Sanofi has big dreams for rilzabrutinib in diseases ranging from atopic dermatitis to asthma, but up first for the potential blockbuster is a phase 2 read out for the rare skin disease pemphigus vulgaris.
Rilzabrutinib was found to reduce steroid use and improve the quality of life in patients with the disorder, which can cause painful skin blisters and infections, in a midstage clinical trial called Believe. Sanofi presented the data during a late-breaking abstract at the American Academy of Dermatology (AAD) meeting April 23. The drug managed to reduce the severity of lesions at the 12 week and 24 week mark and led to a reduction in steroid use at 12 weeks.
“It’s a great disease to understand how this drug might work, but also in the fact that the disease is very severe, very impactful for patients and there’s a high unmet need,” said Naimish Patel, Sanofi’s head of global development, immunology and inflammation, in an interview. “Both of those things make it a really great disease to start with.”
Patients with the skin disease have limited options but are typically treated with steroids and/or Rituxan, made by Genentech and Biogen. Rituxan takes some time to kick in, according to Patel, and steroids can have debilitating side effects and cause other health problems. The market needs a treatment that can bridge the Rituxan gap and wean patients off steroids sooner, and Sanofi is hoping rilzabrutinib will fit right in.
Sanofi picked up the BTK inhibitor in the $3.7 billion acquisition of Principia Biopharma in 2020, a unit now known as Principia Sanofi. Its team develops small molecules that bind to two proteins, ensuring that the medicine only binds to the BTK protein and not others. In plain English, that means they have fewer side effects. Earlier BTK inhibitors caused liver toxicity, abnormal heart rhythms and low platelets, and were typically developed for lymphoma or leukemia. With fewer side effects, Sanofi could develop the drug for less severe diseases that also have a high unmet need.
“It’s certainly a different area in oncology where you might be able to accept side effects like that, because the benefits of the drug is so great,” Patel said. “But as we’ve developed better BTK inhibitors we’ve been able to develop drugs that are just much more specific to BTK.”
The pemphigus vulgaris indication is something of a testing ground for Sanofi, which is eyeing more lucrative indications with larger patient populations.

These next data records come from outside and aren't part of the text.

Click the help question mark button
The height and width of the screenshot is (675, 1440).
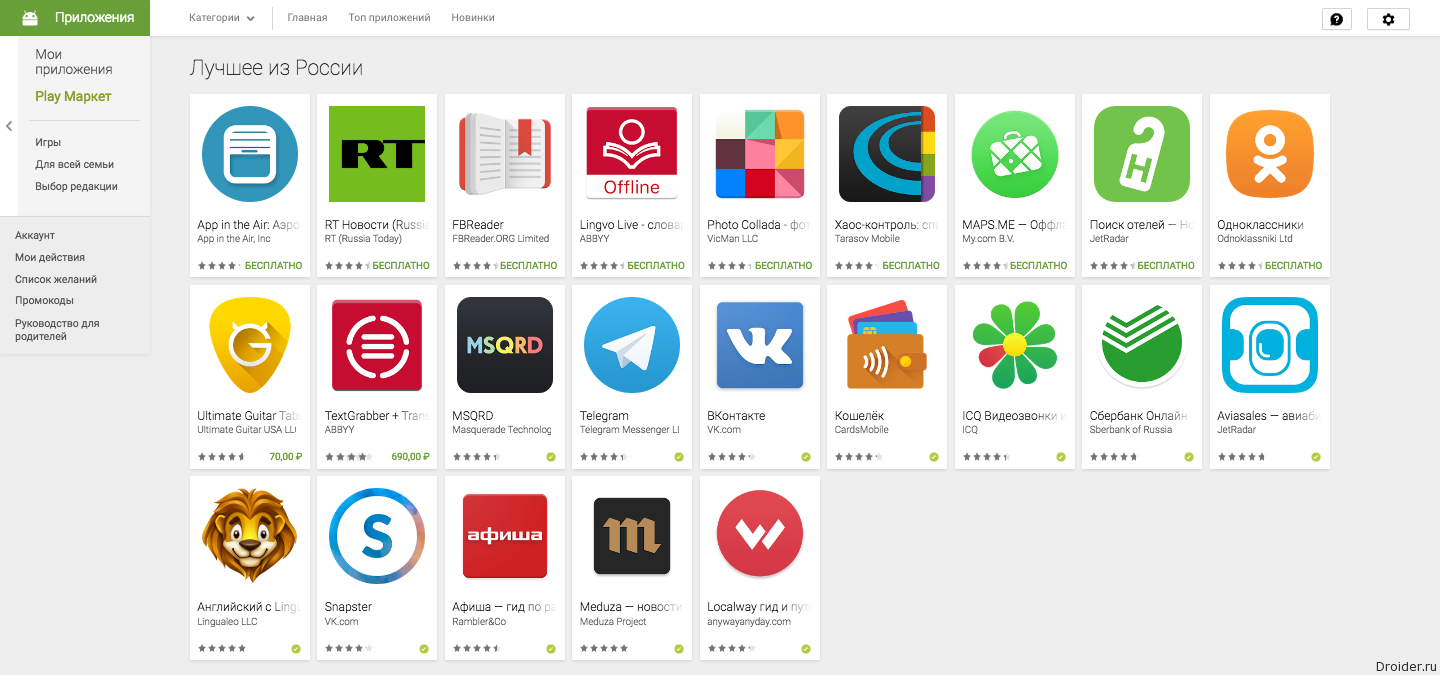1336,19
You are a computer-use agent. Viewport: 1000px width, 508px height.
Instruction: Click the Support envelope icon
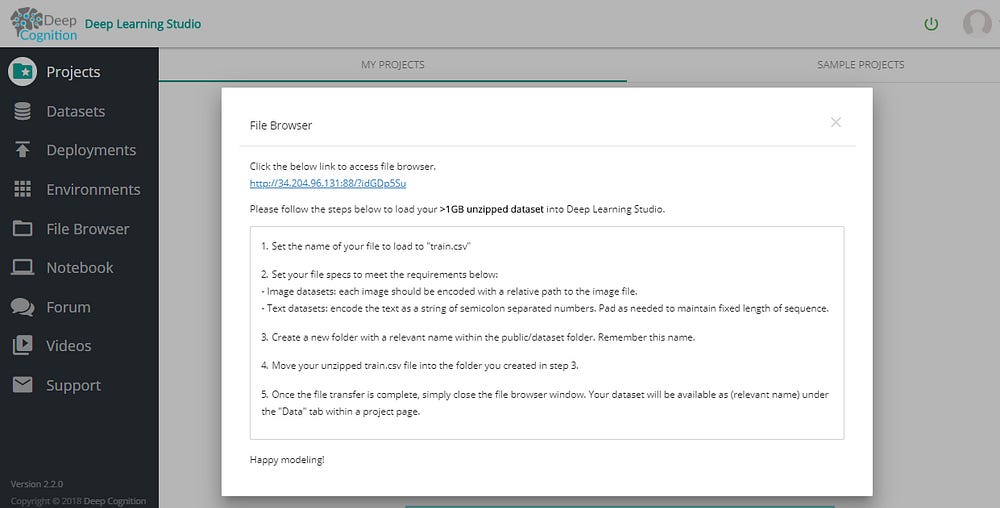click(x=22, y=385)
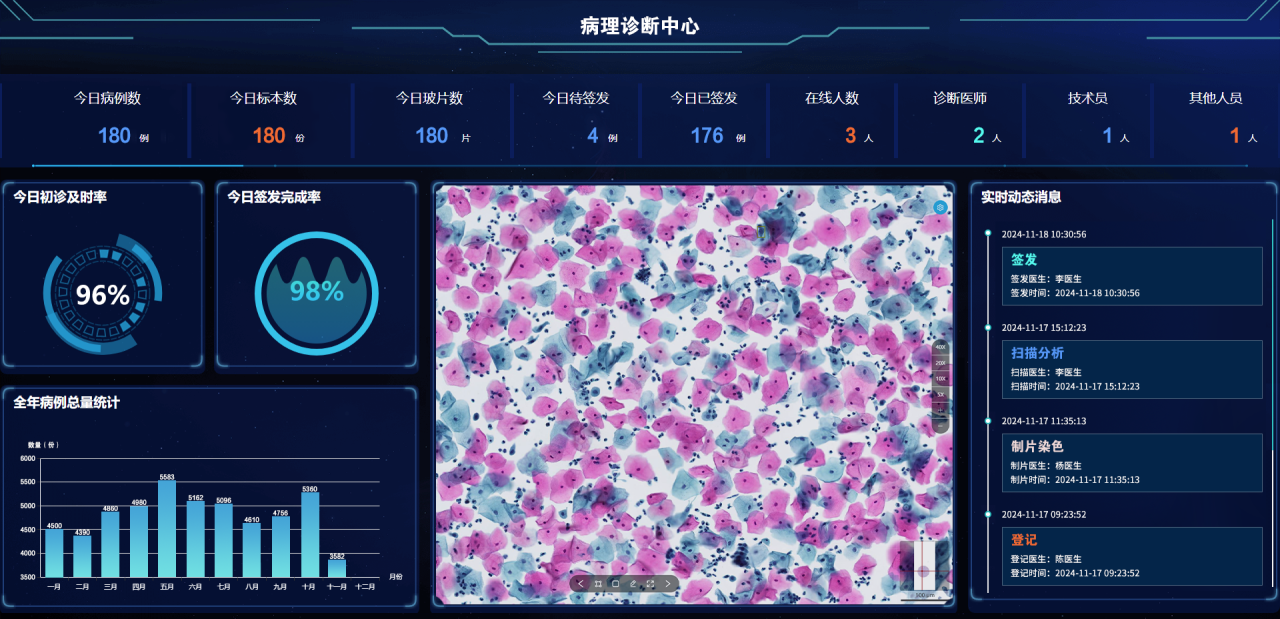
Task: Switch magnification to 10X
Action: click(940, 379)
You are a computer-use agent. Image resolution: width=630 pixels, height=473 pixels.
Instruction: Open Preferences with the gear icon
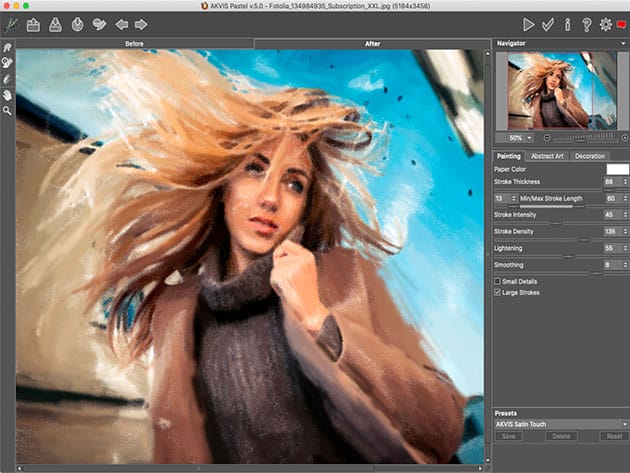click(605, 24)
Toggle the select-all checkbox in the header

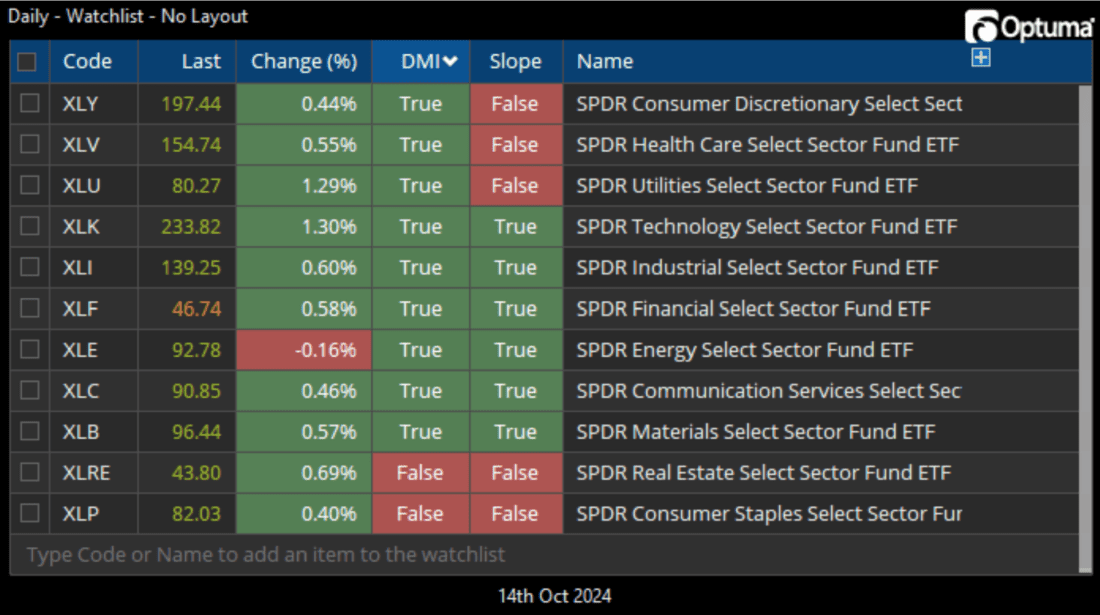tap(27, 61)
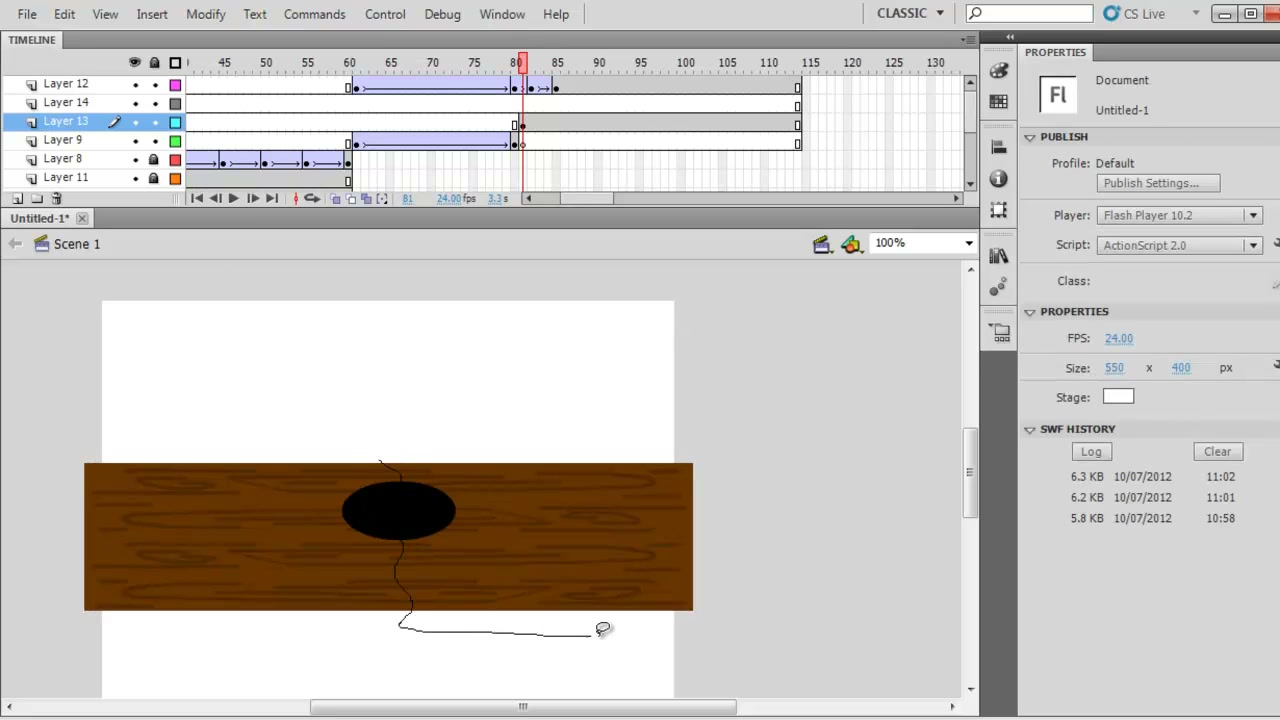Click the Clear SWF history button
Image resolution: width=1280 pixels, height=720 pixels.
[1217, 451]
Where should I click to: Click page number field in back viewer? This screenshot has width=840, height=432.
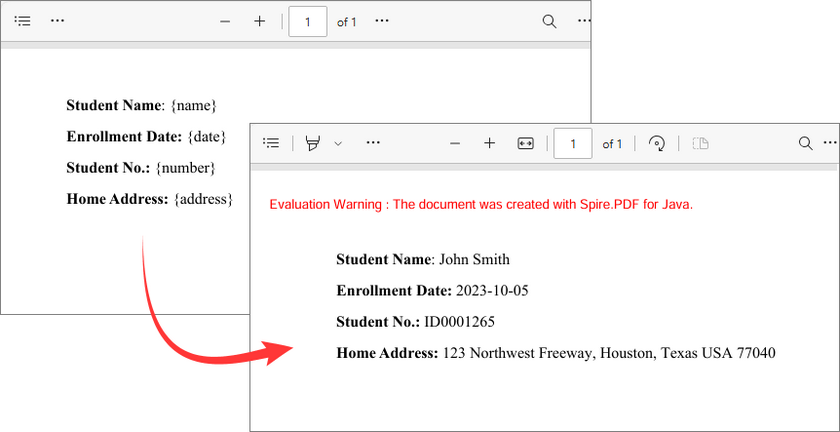coord(308,21)
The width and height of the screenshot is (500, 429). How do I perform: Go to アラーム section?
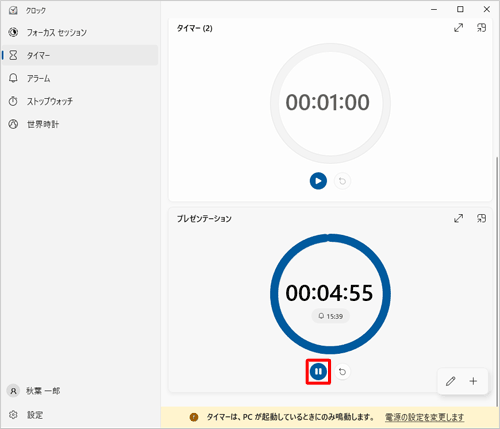(80, 78)
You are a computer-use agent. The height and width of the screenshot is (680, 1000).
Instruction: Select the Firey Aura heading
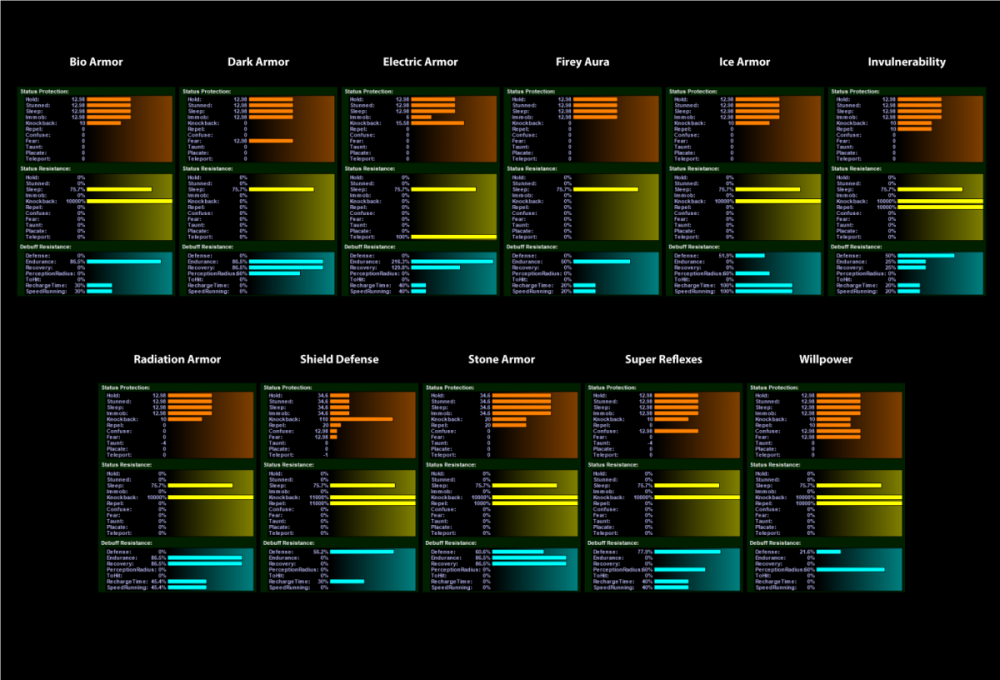click(x=582, y=62)
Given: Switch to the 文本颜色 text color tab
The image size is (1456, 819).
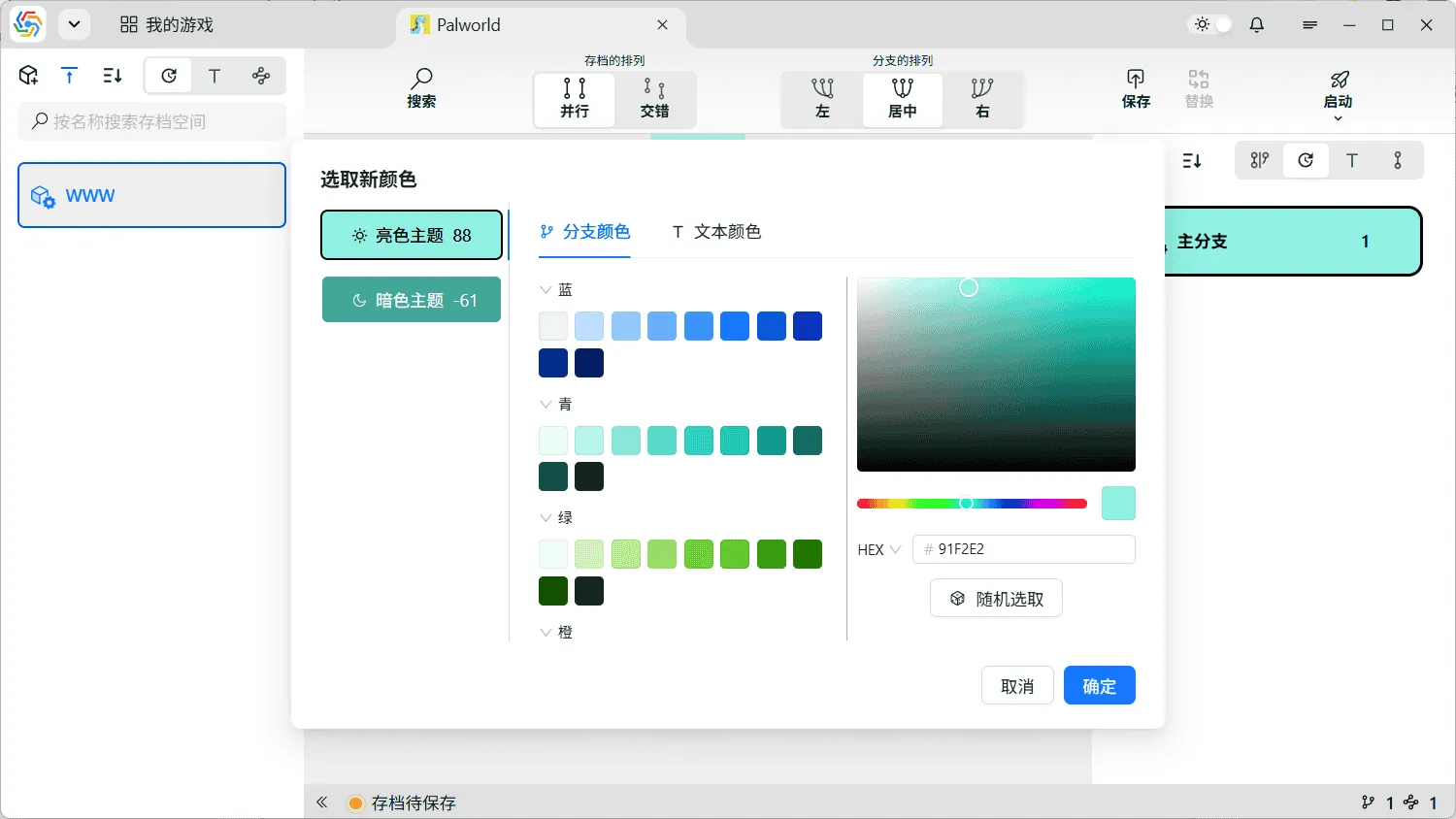Looking at the screenshot, I should pyautogui.click(x=716, y=232).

Pemphigus occurs in an estimated 0.1 to 2.7 people per 100,000 worldwide, according to the International Pemphigus and Pemphigoid Foundation.
The French drugmaker’s biggest molecule in immunology—and the leading seller for the entire company—is Dupixent, which brought in €3.5 billion ($4.2 billion) globally in 2020. The drug is delivered through subcutaneous injection, which can scare off some people.
“There’s this range of patients who have poorly controlled disease in [atopic dermatitis] and asthma that aren’t quite ready to take an injectable biologic yet, but their disease still isn’t well controlled,” Patel said.
Rilzabrutinib, which is delivered orally, is looking to fill that sweet spot. “We see this as a potential pipeline-in-a-product,” Patel said, with multiple indications in respiratory, dermatology and rheumatology.
The drug is also being tested in a phase 2 clinical trial for thrombocytopenia for patients who have already failed six other types of treatment. Patel said the trial has already shown that a significant number of patients responded to the drug with an increase in platelet counts.
Another indication being explored in a small phase 2 trial is IgG4-related disease, which can cause chronic inflammation in the organs and other areas of the body.
“It’s a really exciting time for this molecule and we’re just beginning to scratch the surface on its potential,” Patel said.
Further planning is underway to kick off mid-stage trials for rilzabrutinib in atopic dermatitis, asthma and chronic spontaneous urticaria.
A phase 3 trial in pemphigus is enrolling now, with read out expected in the second half of the year. Regulatory submission will follow in the first half of 2022, according to Patel.
Sanofi’s rilzabrutinib will go head-to-head with Argenx, which has a candidate called efgartigimod in late-stage trials for a range of autoimmune conditions, including pemphigus and thrombocytopenia.